**About this task:** Go through the entries and count the lines with the string "Given" in them. Give only that number.

(Available data begins)

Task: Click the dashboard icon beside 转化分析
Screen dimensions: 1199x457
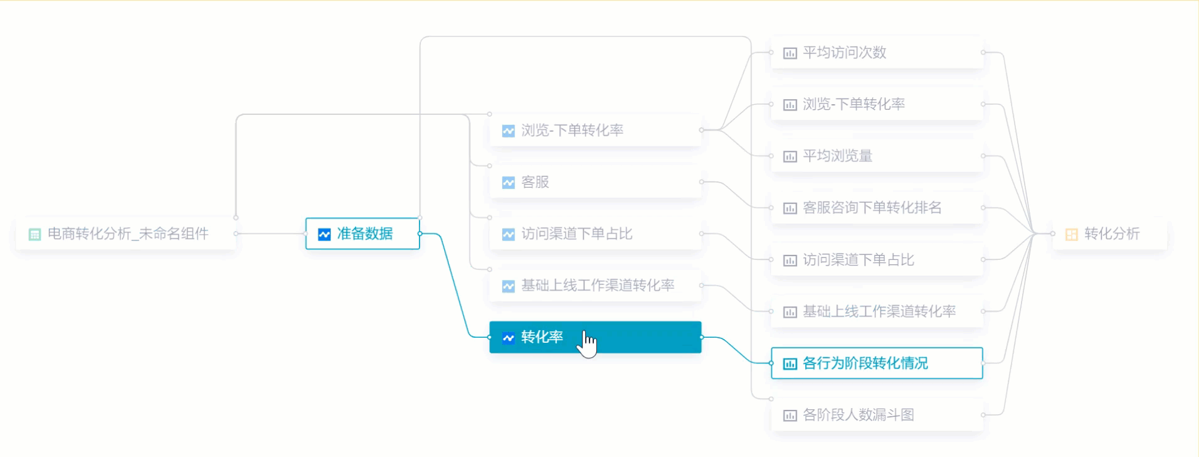Action: (x=1071, y=234)
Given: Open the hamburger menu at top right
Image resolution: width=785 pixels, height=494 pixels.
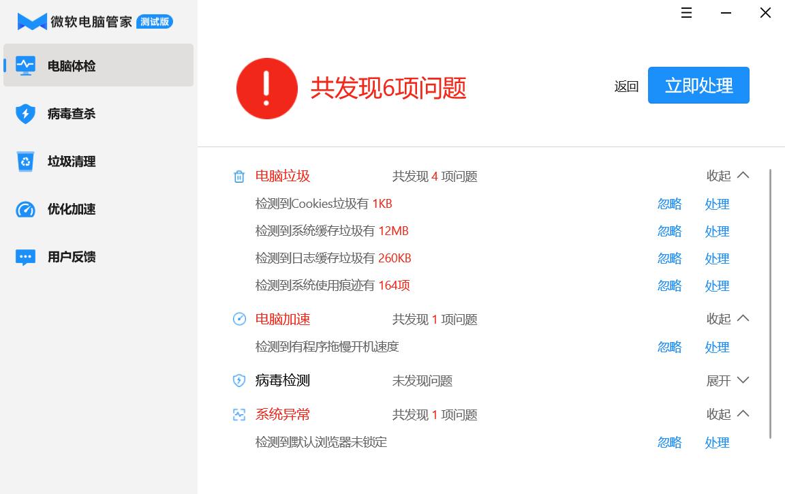Looking at the screenshot, I should pos(686,12).
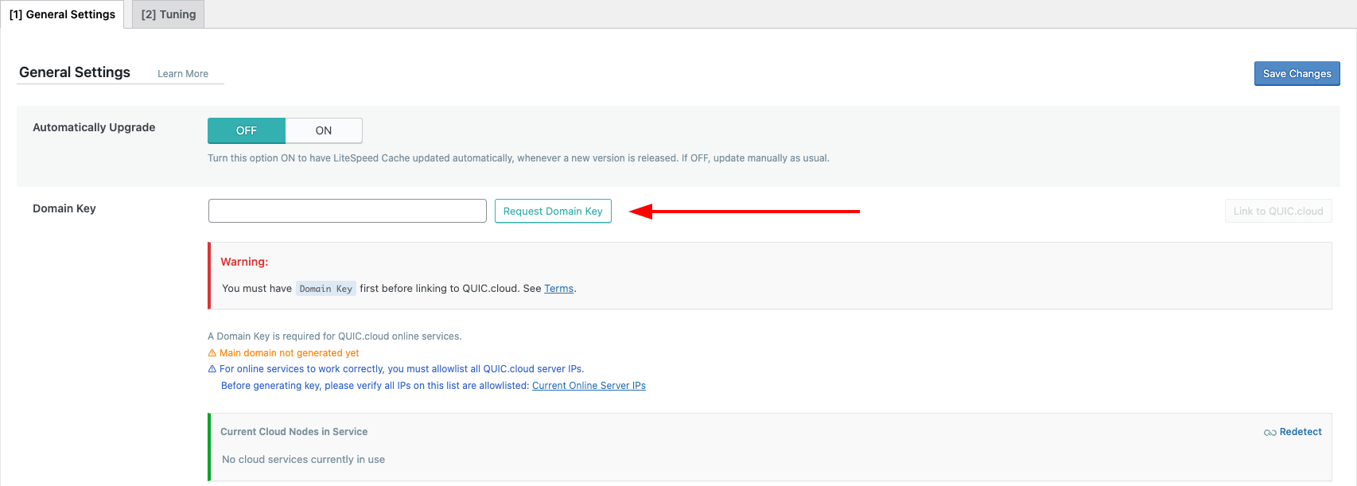Click the Domain Key code tag in warning
The height and width of the screenshot is (486, 1357).
325,289
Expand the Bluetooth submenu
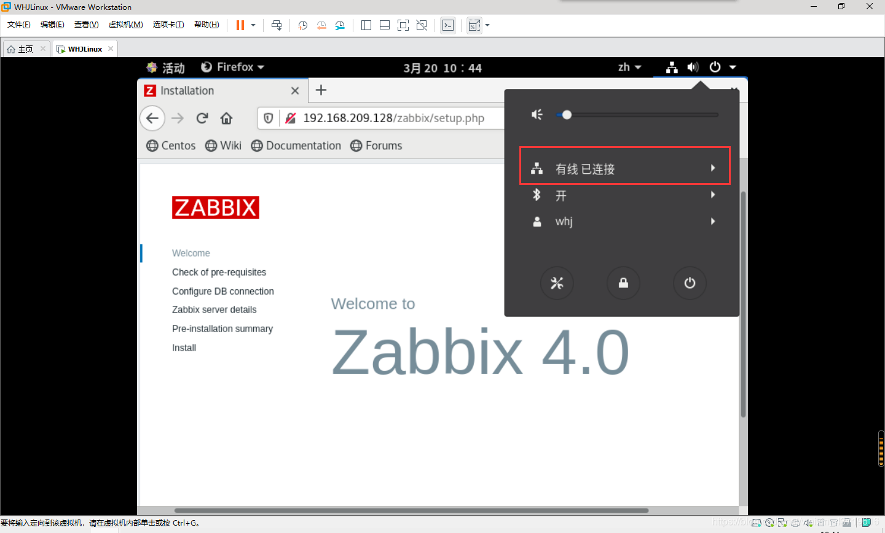 click(x=624, y=195)
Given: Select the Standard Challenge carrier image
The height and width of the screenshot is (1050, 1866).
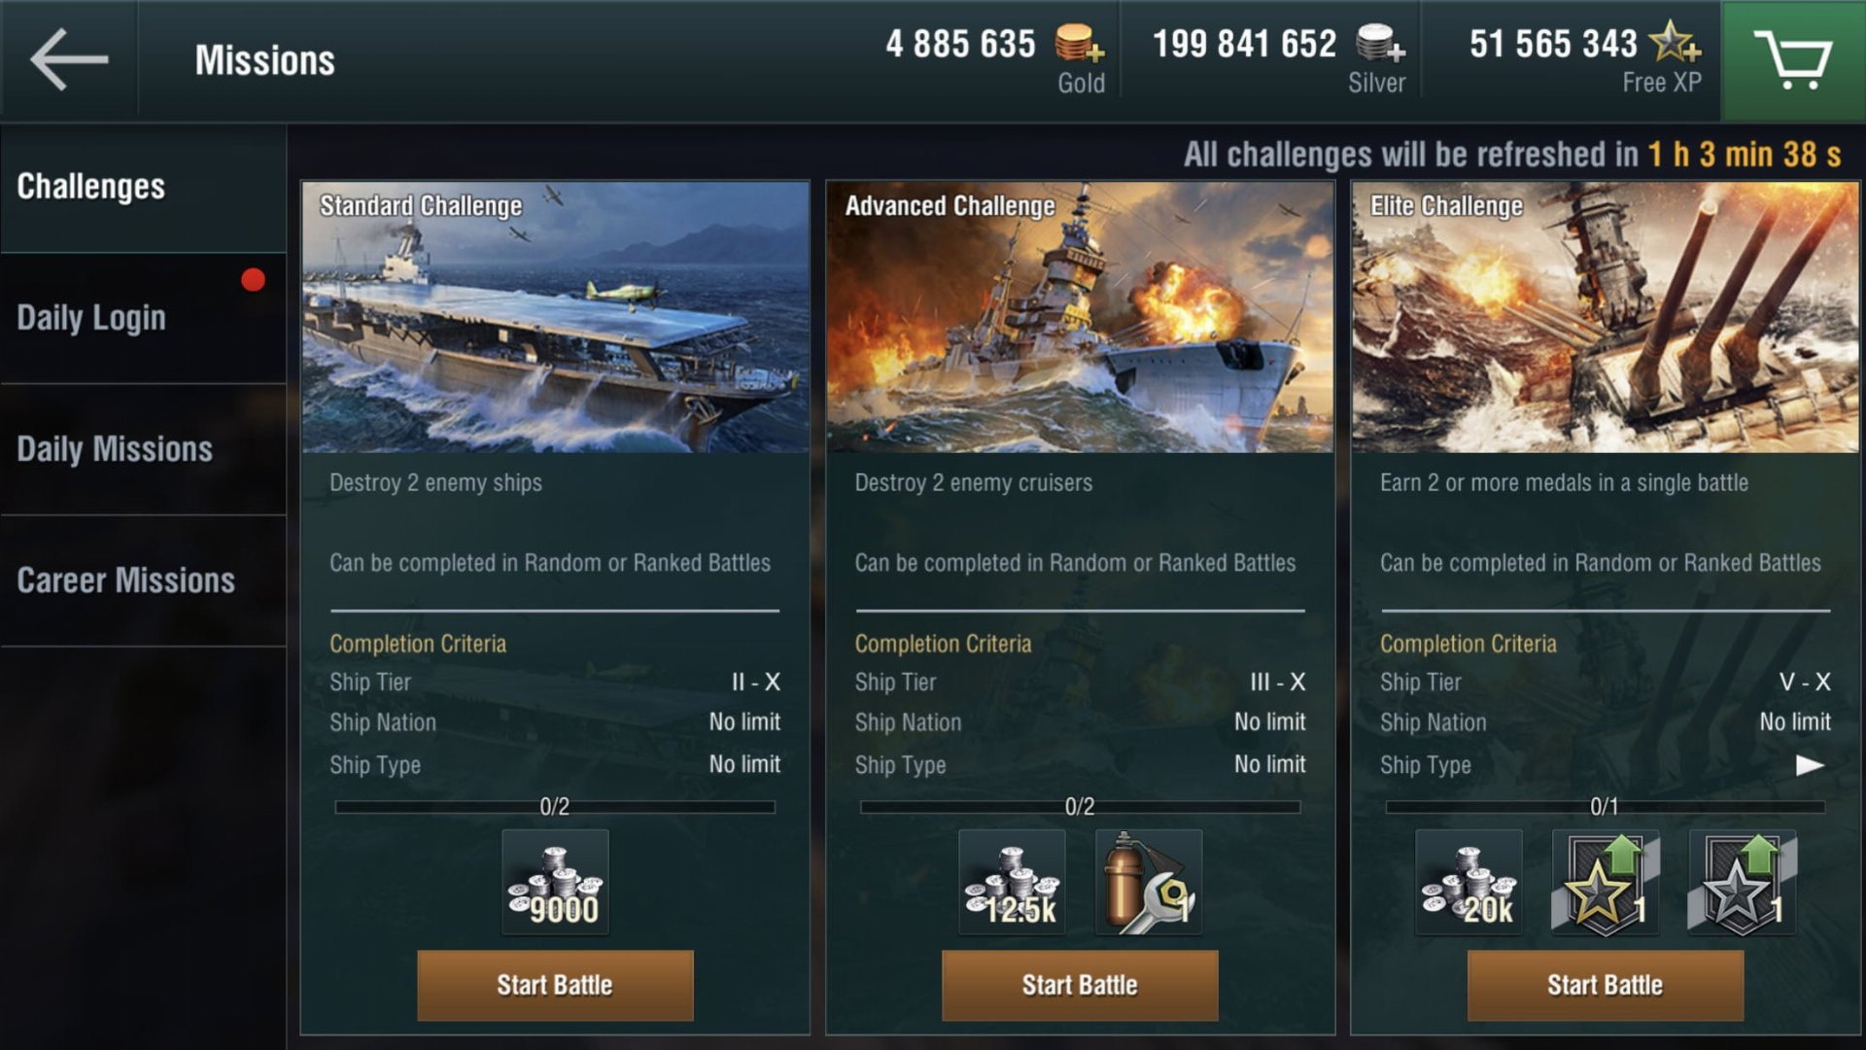Looking at the screenshot, I should tap(555, 317).
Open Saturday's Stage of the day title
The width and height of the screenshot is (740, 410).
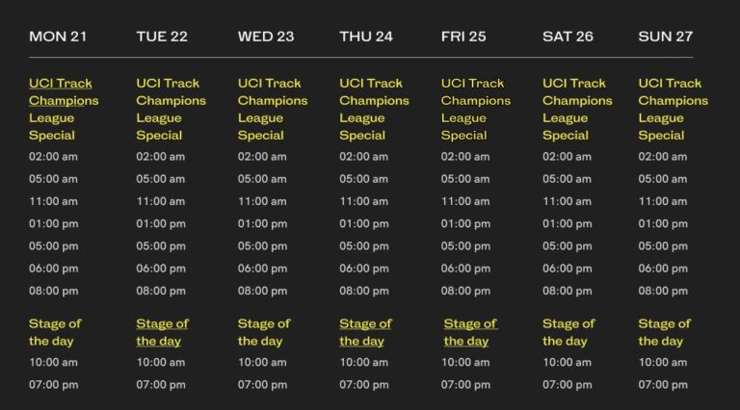click(x=568, y=332)
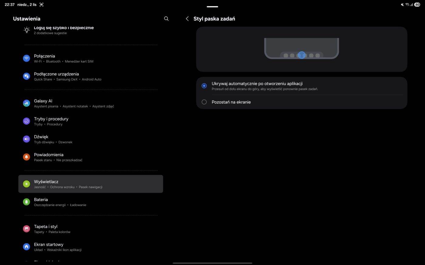Tap the Tryby i procedury icon

pyautogui.click(x=27, y=121)
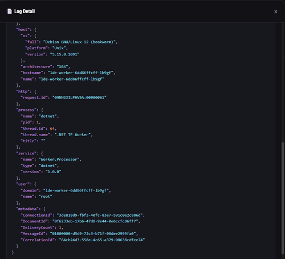
Task: Click the request.id value text
Action: pyautogui.click(x=79, y=98)

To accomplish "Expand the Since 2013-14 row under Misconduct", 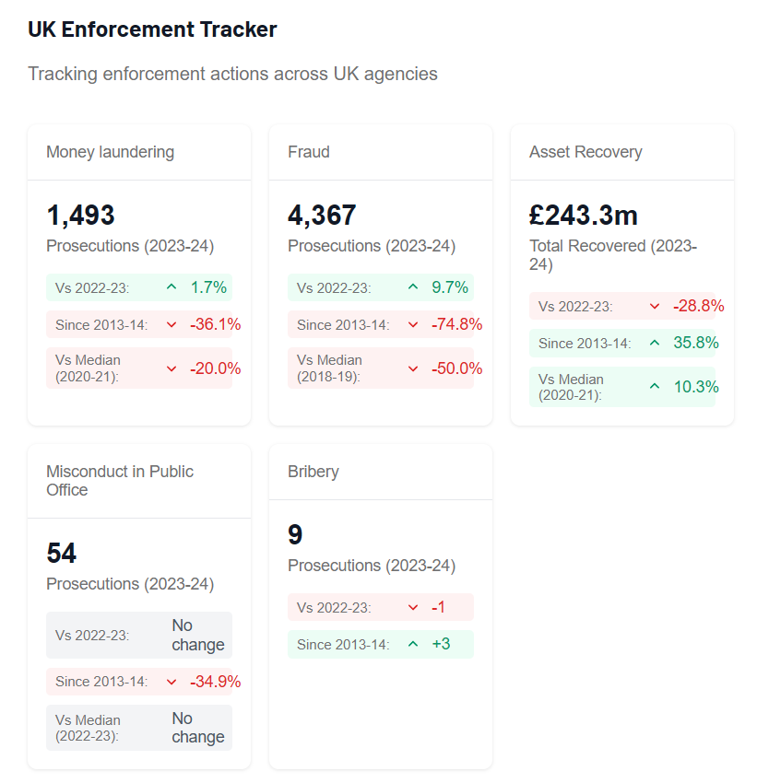I will 138,681.
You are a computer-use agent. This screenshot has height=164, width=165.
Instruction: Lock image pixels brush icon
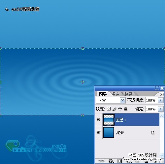click(x=115, y=109)
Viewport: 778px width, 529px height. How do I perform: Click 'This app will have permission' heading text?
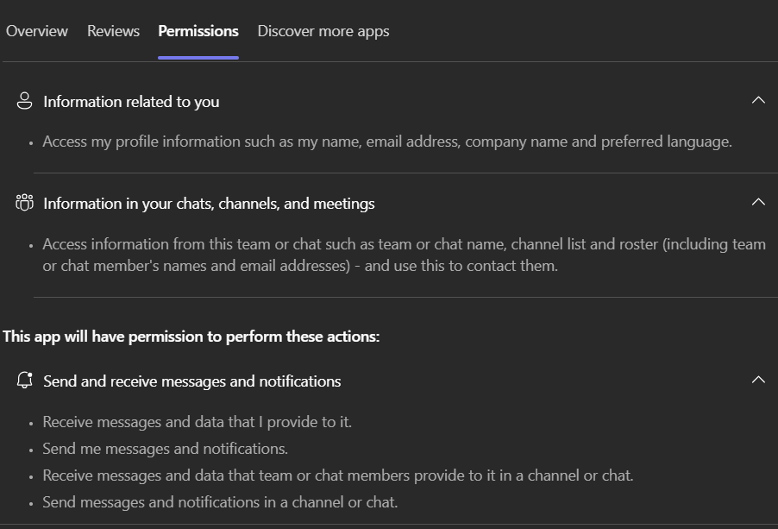[191, 337]
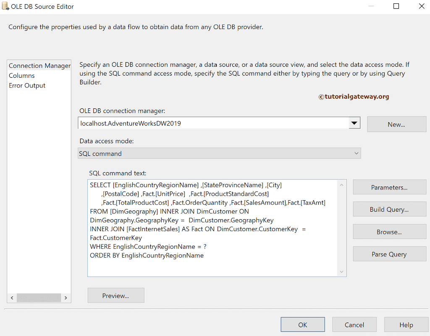Screen dimensions: 430x336
Task: Run Parse Query to validate the SQL
Action: click(x=389, y=254)
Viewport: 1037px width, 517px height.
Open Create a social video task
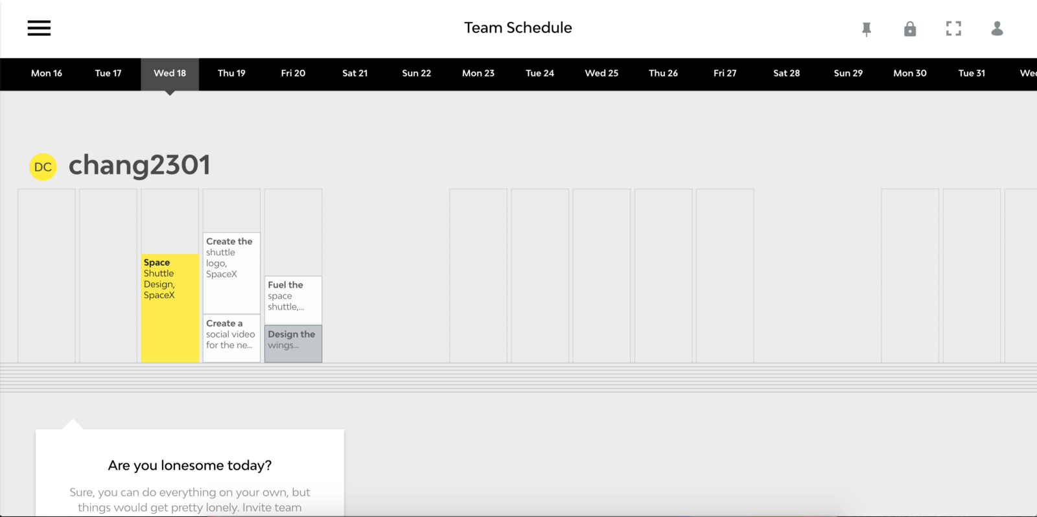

(Available data ends)

**Problem solution:** 2